“I’m scared.”

June 9, 2015 § Leave a comment

The last stages of any writing project, and particularly the book I am writing with Mark, involve a shift from the solitude of writing and editing to the idea that this project will be public, that other people will read it and have opinions, and will be affected. This means I have to learn a new way of engaging even casual conversations. For instance:

I met a woman last week, an assistant in an oral surgeon’s office. She looked to be in her 40s, so a generation younger than me. She asked what I did. I said I was a writer and mentioned I was going to Vietnam in November.

“Why are you going there?” she asked, carefully but with alarm.

I smiled at her, unsure of her reaction, and said I had been there twice and was organizing a group to go again. “Want to come?” I asked.

She turned away from me to get … something from a shelf.

“No!” she said.
= = = =
- INSTRUCTIONS
1. Answer these questions about the Vietnam post:
(a) What date appears under the post's title?
(b) Where did the woman the writer met last week work?
(c) In what month is the writer going to Vietnam?
2. Reproduce the part of the Vietnam post starting at "June 9, 2015" and ending at "Vietnam in November.", word for word.
3. Pick up the Vietnam post after its final line and keep writing it.

- AVAILABLE DATA
= = = =
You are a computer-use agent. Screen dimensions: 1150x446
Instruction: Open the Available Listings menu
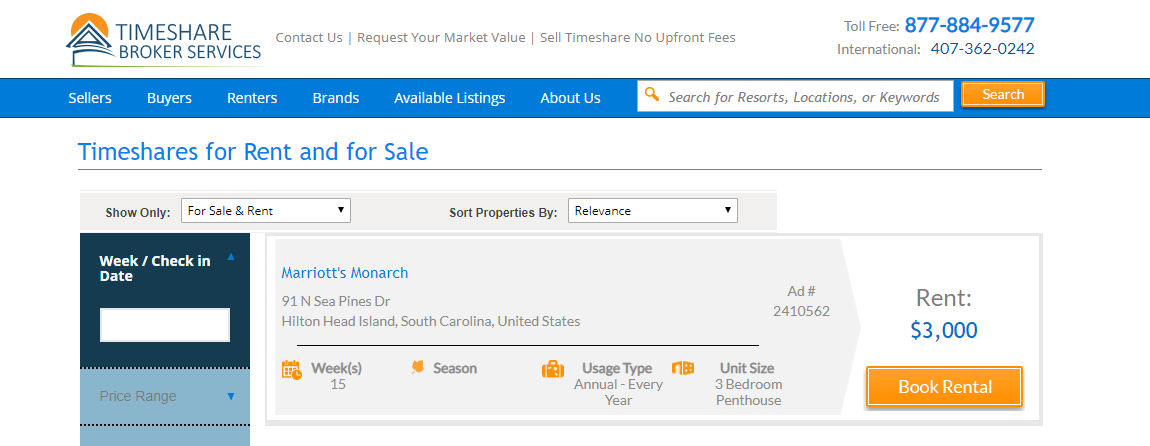point(450,98)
= = = =
- RESPONSES
1.
(a) June 9, 2015
(b) In an oral surgeon's office, as an assistant
(c) November

2.
June 9, 2015 § Leave a comment

The last stages of any writing project, and particularly the book I am writing with Mark, involve a shift from the solitude of writing and editing to the idea that this project will be public, that other people will read it and have opinions, and will be affected. This means I have to learn a new way of engaging even casual conversations. For instance:

I met a woman last week, an assistant in an oral surgeon’s office. She looked to be in her 40s, so a generation younger than me. She asked what I did. I said I was a writer and mentioned I was going to Vietnam in November.

3.
This is where I am learning new habits. I seize these chances now, thinking that the work this book will do is going to happen not in some big conference setting or formal talk, but in moments such as these.

“Why?”

I said it gently. Something was going on with her and I didn’t want to frighten her off.

She turned back toward me but stayed busy with whatever she had in her hands.

“I’m scared,” she said.

I had only seconds to make a decision and I was already talking while my mind reminded me I am supposed to be developing my thoughts about audience and marketing.

“But it’s a beautiful country!” I began, like an over-enthusiastic cruise director. She was in no mood to go along.

“Wait,” I said, changing my tone. “Why are you scared?”

She came close enough to confide.

“I’ve read about the history,” she said and then, “and I guess I’ve seen too many movies about the guys going over there and coming back with so many problems.”

In the seconds of silence that followed I remembered the way Michael Herr ends Dispatches: “Vietnam, Vietnam, Vietnam. We’ve all been there.”

This place that all of us have been – in body, in family, in memory, in imagination, in movies – does not physically exist today, but fear keeps it alive. It is the monster under the bed and we don’t know how to outgrow it. A fear like hers is not rational but it is not trivial either and she is not alone. I have heard people my age who have never traveled to Vietnam say, “I don’t want to go back there.”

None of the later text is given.